(Stored items)
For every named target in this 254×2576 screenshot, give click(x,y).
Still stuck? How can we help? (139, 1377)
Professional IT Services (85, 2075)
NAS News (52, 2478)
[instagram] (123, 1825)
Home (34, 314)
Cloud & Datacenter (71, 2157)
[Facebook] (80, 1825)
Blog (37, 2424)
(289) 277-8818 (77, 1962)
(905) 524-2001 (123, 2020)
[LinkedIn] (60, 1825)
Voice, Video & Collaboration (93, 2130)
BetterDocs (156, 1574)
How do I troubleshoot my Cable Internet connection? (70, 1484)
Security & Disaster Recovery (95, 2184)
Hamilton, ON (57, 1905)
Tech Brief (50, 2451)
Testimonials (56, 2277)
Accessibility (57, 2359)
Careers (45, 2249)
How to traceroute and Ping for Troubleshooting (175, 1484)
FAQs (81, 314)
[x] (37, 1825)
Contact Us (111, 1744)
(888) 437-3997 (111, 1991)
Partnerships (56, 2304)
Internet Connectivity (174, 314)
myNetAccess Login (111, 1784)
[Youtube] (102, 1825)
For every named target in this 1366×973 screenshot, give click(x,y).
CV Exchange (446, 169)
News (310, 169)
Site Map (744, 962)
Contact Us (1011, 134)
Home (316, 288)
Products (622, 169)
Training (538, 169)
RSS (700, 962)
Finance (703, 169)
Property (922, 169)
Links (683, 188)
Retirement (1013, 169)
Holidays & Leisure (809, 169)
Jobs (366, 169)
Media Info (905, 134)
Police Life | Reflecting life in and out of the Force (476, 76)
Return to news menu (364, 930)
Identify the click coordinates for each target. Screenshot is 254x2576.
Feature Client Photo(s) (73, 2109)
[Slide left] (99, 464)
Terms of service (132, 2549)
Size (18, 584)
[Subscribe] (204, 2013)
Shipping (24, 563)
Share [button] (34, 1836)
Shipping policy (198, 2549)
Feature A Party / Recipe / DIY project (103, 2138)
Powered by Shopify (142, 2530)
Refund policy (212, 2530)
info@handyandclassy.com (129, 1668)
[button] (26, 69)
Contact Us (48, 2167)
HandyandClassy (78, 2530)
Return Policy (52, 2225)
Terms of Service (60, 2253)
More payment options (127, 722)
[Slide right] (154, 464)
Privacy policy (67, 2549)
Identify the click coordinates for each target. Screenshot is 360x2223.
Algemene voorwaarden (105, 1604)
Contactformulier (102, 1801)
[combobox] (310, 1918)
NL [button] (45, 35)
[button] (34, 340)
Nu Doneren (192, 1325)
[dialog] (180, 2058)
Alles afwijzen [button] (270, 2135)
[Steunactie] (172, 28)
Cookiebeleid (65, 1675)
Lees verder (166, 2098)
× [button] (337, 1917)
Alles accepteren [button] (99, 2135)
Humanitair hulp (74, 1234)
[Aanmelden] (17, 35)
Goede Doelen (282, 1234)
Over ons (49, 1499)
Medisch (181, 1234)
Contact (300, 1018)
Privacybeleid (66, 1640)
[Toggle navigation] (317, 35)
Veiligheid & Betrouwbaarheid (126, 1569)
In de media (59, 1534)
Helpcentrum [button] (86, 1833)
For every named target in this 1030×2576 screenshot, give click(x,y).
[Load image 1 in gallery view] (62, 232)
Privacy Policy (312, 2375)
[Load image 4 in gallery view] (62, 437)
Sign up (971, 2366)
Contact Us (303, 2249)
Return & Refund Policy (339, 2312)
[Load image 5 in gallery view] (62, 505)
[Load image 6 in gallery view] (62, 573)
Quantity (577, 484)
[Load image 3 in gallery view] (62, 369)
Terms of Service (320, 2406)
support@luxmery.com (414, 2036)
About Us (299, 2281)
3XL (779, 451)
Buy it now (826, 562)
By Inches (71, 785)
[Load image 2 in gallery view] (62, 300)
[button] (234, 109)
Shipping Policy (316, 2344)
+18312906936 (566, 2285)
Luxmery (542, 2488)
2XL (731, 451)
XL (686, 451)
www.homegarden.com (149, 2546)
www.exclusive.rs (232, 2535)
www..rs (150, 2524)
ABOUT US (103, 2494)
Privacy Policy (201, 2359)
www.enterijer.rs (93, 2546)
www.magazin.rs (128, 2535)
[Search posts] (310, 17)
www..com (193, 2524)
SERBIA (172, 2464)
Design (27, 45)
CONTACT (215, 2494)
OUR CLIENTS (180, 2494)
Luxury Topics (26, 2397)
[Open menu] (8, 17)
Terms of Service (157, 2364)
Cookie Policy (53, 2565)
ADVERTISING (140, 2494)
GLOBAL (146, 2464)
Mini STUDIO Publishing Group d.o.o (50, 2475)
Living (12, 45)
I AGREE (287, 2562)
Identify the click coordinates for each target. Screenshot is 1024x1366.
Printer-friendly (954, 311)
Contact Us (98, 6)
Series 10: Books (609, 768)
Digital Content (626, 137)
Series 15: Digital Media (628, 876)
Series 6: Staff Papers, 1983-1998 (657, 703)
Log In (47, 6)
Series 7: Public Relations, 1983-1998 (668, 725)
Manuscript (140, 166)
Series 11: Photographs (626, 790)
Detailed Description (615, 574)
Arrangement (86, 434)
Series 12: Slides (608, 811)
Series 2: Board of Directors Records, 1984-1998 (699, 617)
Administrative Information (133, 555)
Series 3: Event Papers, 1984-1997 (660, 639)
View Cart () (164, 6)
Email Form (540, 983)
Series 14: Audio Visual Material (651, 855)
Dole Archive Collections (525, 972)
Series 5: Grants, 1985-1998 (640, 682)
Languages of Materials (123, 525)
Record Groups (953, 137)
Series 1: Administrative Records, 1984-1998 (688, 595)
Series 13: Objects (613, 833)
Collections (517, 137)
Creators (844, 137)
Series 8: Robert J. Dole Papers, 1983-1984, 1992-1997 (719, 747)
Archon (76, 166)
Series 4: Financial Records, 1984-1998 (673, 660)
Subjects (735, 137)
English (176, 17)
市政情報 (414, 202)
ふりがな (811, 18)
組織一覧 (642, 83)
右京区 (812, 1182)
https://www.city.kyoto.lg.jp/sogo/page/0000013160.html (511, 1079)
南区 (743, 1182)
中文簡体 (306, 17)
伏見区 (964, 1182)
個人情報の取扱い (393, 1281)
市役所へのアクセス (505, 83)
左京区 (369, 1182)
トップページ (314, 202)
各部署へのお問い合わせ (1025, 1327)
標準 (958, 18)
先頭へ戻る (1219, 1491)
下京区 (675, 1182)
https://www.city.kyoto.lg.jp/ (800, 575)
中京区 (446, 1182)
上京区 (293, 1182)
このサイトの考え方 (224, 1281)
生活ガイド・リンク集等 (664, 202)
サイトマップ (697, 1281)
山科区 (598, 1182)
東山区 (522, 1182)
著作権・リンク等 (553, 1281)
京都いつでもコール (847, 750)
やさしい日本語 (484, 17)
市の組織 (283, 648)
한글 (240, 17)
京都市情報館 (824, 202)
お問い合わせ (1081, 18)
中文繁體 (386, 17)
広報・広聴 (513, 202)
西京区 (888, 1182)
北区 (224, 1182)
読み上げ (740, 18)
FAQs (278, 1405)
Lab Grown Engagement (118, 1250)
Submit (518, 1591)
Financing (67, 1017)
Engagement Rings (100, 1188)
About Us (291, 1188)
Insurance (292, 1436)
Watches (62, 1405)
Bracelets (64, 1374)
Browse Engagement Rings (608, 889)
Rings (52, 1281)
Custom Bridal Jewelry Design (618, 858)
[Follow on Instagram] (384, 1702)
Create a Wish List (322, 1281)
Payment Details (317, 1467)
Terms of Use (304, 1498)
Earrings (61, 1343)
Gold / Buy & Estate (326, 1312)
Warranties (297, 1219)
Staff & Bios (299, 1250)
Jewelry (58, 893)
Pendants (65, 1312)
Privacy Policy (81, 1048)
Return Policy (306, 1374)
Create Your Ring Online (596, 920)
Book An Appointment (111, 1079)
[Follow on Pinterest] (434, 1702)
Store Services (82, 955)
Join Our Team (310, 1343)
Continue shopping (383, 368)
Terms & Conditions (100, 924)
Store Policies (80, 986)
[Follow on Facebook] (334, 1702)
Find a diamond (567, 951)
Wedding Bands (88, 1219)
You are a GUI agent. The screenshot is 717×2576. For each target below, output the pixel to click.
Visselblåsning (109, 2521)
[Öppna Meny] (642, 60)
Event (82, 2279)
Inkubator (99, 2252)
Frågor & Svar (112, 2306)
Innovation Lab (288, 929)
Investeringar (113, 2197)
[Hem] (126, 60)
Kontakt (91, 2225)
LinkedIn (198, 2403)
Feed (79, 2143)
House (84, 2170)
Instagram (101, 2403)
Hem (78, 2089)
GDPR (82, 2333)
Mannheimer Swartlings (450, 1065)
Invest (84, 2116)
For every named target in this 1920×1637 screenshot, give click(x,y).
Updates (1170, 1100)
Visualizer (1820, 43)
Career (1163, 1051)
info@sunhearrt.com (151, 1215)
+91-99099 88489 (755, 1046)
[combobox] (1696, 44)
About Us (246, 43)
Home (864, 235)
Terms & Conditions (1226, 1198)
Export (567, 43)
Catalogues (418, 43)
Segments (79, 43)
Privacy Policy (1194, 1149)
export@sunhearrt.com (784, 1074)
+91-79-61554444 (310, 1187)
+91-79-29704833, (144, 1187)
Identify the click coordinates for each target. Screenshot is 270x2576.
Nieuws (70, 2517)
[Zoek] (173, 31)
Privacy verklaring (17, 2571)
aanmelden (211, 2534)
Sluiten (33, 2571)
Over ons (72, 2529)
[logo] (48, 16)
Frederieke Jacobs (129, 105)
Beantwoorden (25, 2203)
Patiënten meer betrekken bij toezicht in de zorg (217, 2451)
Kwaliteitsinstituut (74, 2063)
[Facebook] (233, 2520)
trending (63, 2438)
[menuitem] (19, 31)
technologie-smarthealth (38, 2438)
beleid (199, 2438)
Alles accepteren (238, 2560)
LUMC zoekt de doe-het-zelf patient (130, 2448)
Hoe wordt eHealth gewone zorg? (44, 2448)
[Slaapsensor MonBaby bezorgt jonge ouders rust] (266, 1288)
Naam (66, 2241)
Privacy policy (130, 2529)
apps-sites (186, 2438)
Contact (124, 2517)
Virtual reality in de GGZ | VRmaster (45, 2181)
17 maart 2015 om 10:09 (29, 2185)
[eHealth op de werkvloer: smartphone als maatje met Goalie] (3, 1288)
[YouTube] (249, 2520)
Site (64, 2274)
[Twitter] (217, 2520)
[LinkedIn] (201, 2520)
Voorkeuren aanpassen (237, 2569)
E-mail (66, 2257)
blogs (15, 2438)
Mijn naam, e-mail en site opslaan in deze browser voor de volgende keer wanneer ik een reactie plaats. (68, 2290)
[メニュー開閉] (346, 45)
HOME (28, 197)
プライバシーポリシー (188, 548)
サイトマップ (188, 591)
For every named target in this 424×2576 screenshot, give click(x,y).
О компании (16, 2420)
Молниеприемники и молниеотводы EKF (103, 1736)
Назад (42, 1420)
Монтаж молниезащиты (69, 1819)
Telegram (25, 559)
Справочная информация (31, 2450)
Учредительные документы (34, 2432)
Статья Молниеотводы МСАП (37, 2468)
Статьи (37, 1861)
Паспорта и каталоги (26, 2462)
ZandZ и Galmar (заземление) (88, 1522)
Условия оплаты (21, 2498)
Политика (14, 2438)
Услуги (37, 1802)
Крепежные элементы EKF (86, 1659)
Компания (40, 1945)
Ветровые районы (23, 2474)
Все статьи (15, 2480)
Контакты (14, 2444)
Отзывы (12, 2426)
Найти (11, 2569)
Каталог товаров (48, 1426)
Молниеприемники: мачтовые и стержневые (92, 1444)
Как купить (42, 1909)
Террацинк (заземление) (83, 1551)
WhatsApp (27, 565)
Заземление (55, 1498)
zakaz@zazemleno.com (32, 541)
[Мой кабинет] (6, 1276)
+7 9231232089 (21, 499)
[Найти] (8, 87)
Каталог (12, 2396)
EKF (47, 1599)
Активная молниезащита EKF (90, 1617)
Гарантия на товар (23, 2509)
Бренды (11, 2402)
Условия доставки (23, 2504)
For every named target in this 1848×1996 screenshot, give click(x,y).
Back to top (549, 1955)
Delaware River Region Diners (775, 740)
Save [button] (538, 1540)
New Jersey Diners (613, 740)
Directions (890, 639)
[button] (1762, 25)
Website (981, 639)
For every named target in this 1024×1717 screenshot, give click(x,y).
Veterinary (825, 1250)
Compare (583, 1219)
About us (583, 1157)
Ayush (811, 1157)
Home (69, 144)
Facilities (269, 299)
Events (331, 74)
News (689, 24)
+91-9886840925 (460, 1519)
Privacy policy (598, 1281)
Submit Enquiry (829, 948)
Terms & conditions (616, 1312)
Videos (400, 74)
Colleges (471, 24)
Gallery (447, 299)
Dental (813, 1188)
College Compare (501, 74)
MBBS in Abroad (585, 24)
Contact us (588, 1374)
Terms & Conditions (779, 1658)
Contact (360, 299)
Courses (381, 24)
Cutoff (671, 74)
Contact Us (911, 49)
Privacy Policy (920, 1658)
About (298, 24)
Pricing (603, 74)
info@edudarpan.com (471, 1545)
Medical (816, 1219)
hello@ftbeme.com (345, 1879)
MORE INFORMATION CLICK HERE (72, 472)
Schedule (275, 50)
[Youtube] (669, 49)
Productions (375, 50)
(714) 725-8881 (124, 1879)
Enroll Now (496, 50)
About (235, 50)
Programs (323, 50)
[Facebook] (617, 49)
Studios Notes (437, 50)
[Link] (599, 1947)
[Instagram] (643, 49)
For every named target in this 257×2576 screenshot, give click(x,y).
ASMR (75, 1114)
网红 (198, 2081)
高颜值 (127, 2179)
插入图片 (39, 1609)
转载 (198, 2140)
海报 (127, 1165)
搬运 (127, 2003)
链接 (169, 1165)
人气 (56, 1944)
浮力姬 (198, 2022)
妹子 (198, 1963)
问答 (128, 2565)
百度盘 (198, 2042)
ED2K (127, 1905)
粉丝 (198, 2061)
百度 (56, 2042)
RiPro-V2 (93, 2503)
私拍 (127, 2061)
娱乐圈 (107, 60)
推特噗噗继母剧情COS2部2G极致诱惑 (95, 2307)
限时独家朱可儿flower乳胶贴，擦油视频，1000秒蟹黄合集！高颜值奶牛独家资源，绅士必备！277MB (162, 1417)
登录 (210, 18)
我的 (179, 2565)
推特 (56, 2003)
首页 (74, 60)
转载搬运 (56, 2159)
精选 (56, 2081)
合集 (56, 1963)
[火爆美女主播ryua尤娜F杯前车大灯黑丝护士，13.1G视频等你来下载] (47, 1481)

**What you should do**: What are the lines, exactly as written above, from the line with "How do I troubleshoot" to the line with "Lees verder (166, 2098)", both included? Output only those.

**Finished exercise**:
How do I troubleshoot my Cable Internet connection? (70, 1484)
Security & Disaster Recovery (95, 2184)
Hamilton, ON (57, 1905)
Tech Brief (50, 2451)
Testimonials (56, 2277)
Accessibility (57, 2359)
Careers (45, 2249)
How to traceroute and Ping for Troubleshooting (175, 1484)
FAQs (81, 314)
[x] (37, 1825)
Contact Us (111, 1744)
(888) 437-3997 (111, 1991)
Partnerships (56, 2304)
Internet Connectivity (174, 314)
myNetAccess Login (111, 1784)
[Youtube] (102, 1825)
For every named target in this 1366×973 screenshot, give click(x,y).
CV Exchange (446, 169)
News (310, 169)
Site Map (744, 962)
Contact Us (1011, 134)
Home (316, 288)
Products (622, 169)
Training (538, 169)
RSS (700, 962)
Finance (703, 169)
Property (922, 169)
Links (683, 188)
Retirement (1013, 169)
Holidays & Leisure (809, 169)
Jobs (366, 169)
Media Info (905, 134)
Police Life | Reflecting life in and out of the Force (476, 76)
Return to news menu (364, 930)
Identify the click coordinates for each target. Screenshot is 254x2576.
Feature Client Photo(s) (73, 2109)
[Slide left] (99, 464)
Terms of service (132, 2549)
Size (18, 584)
[Subscribe] (204, 2013)
Shipping (24, 563)
Share [button] (34, 1836)
Shipping policy (198, 2549)
Feature A Party / Recipe / DIY project (103, 2138)
Powered by Shopify (142, 2530)
Refund policy (212, 2530)
info@handyandclassy.com (129, 1668)
[button] (26, 69)
Contact Us (48, 2167)
HandyandClassy (78, 2530)
Return Policy (52, 2225)
Terms of Service (60, 2253)
More payment options (127, 722)
[Slide right] (154, 464)
Privacy policy (67, 2549)
Identify the click coordinates for each target. Screenshot is 360x2223.
Algemene voorwaarden (105, 1604)
Contactformulier (102, 1801)
[combobox] (310, 1918)
NL [button] (45, 35)
[button] (34, 340)
Nu Doneren (192, 1325)
[dialog] (180, 2058)
Alles afwijzen [button] (270, 2135)
[Steunactie] (172, 28)
Cookiebeleid (65, 1675)
Lees verder (166, 2098)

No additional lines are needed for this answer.